# Task to complete
Pull out each line of the records holding the string "sort".

(Items from a dataset)
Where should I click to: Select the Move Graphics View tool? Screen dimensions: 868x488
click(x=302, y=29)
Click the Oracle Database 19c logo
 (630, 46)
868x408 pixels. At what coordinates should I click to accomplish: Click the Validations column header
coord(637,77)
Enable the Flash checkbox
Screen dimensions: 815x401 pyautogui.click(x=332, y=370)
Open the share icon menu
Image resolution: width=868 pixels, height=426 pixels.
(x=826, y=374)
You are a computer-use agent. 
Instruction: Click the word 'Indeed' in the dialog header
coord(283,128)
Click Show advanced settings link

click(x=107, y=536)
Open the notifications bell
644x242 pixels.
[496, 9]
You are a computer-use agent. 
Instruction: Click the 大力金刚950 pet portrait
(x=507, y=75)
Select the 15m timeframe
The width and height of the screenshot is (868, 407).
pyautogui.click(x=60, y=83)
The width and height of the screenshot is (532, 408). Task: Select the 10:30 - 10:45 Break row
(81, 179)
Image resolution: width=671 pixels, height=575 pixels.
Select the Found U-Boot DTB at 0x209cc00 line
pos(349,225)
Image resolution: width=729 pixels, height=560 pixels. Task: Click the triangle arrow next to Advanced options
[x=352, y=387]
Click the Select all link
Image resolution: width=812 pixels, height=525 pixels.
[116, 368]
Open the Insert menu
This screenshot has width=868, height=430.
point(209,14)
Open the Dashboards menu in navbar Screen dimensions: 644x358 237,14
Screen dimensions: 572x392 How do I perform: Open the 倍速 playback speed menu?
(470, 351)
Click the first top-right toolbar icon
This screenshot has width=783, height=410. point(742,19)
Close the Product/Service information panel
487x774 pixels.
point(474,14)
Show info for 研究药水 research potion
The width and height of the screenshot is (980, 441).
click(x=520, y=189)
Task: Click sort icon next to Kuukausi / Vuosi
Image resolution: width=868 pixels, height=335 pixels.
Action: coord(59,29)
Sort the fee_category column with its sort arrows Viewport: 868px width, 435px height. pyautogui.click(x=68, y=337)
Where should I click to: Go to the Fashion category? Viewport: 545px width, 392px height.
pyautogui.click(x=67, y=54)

# Task result
Task: Click sort icon next to Kuukausi / Vuosi
Sort the fee_category column with its sort arrows Viewport: 868px width, 435px height. pyautogui.click(x=68, y=337)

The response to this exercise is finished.